11. Wanchai Ferry & Other Brands (General Mills International)
As part of its “Accelerate” portfolio cleanup, General Mills also divested its yogurt operations in Europe and Brazil, and its dough business in Europe and Argentina. These were viable regional businesses with real customers — just not big enough or strategic enough to justify management attention from Minneapolis headquarters.
12. Planters (Kraft Heinz)
In 2021, Kraft Heinz sold Planters — the iconic nut brand with the monocled mascot — to Hormel Foods for $3.35 billion. Planters wasn’t failing. It just wasn’t growing fast enough to fit Kraft Heinz’s strategy of focusing on its biggest, fastest-moving brands.
13. Cattlemen’s BBQ Sauce, Frank’s RedHot’s Lesser Lines, and Other “Tail” Brands
When McCormick acquired French’s and Frank’s RedHot in 2017 for $4.2 billion, it inherited a tail of smaller condiment SKUs that quietly disappeared from shelves over subsequent years — not because consumers stopped buying them, but because they didn’t justify a slot in McCormick’s optimized portfolio.
14. Coca-Cola’s “Venturing & Emerging Brands” Lab
This isn’t a single brand — it’s an entire incubator. Coca-Cola once employed hundreds of people in a unit specifically designed to nurture small, innovative beverage brands. According to Business Insider’s 2021 reporting, that team has been cut to just three people. Dozens of brands the unit had backed — many of them perfectly viable small businesses — were quietly shut down because they couldn’t scale into Coke-sized businesses.
15. Smart Ones Frozen Meals (Heinz / Kraft Heinz)
Heinz’s once-prominent Weight Watchers-licensed Smart Ones frozen meal line faded into near-irrelevance under Kraft Heinz, which deprioritized it in favor of brands with bigger upside. The brand still technically exists but receives almost no marketing or innovation investment — the slow-death version of being too small to keep.
Why the $100 Million Threshold Exists
This isn’t bad management. It’s structural. Three things conspire to kill mid-sized brands inside mega-CPGs:
Distribution math. A Coca-Cola truck makes the same stops whether it’s carrying Diet Coke or a niche coconut water. The marginal cost of carrying small brands rises sharply when retailer shelf space is finite and contested. CEO James Quincey called it “a Darwinian struggle for space in the supermarket” — and small brands lose that struggle every time.
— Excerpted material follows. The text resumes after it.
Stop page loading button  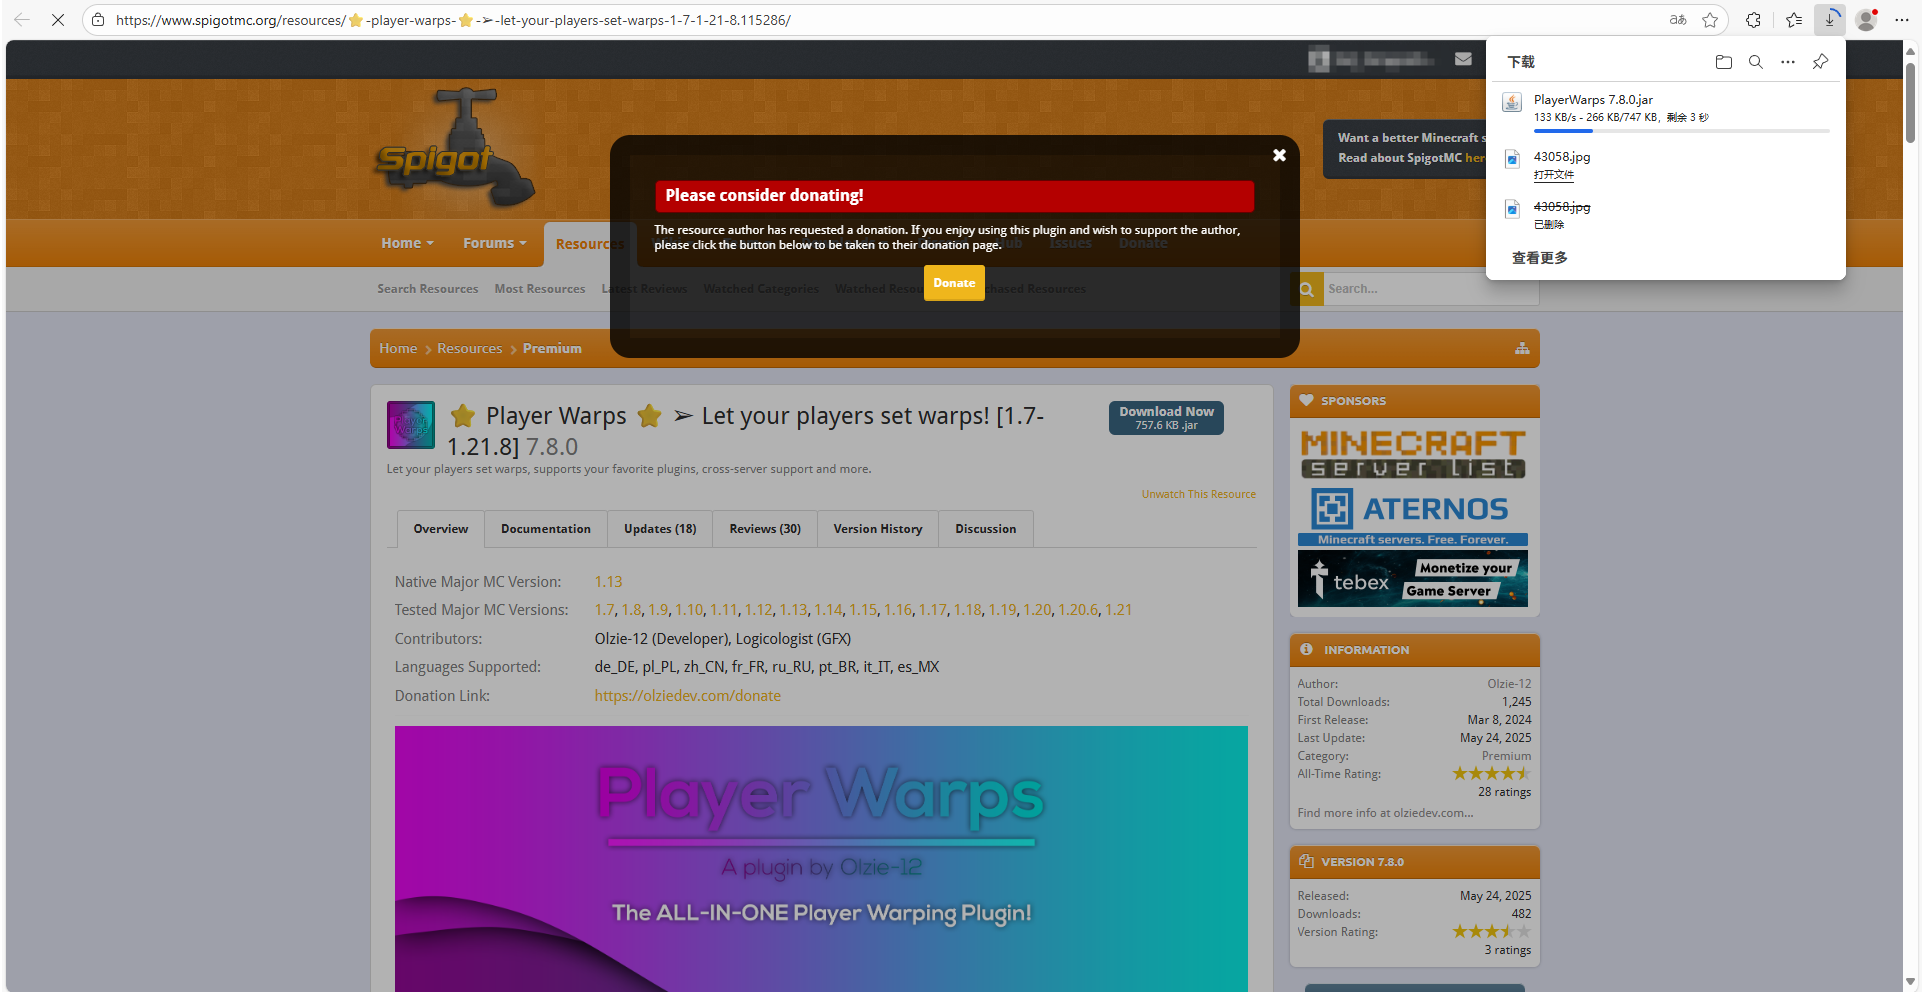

Marketing minimums. A national TV campaign costs roughly the same to produce whether it backs a $50 million brand or a $5 billion one. Per-dollar return on marketing investment is dramatically worse for small brands, so the marketing simply doesn’t happen — and without marketing, growth stalls, which justifies further neglect.
Shareholder attention. Public CPG companies are graded quarter by quarter on growth. A brand contributing 0.3% of revenue can’t move the needle even if it doubles. Selling it for a one-time cash payment, on the other hand, does move the needle. The math always favors divestiture.
The Ironic Twist
Many of these “too small” brands have flourished after being cut loose. Green Giant became a star at B&G Foods. Funfetti and Häagen-Dazs revived under more focused ownership. ZICO and Krave returned to their founders. Honest Tea’s creators built Just Ice Tea and have grown it rapidly outside the corporate machine.
The pattern is so consistent that it has spawned its own ecosystem: private equity firms like Brynwood Partners and Sonoma Brands now actively shop for divested CPG brands, knowing that what’s “too small” for a $200 billion company can be perfectly sized — and very profitable — at a smaller scale.
Which raises an uncomfortable question for the giants: if these brands keep thriving the moment they leave, maybe the problem was never the brands.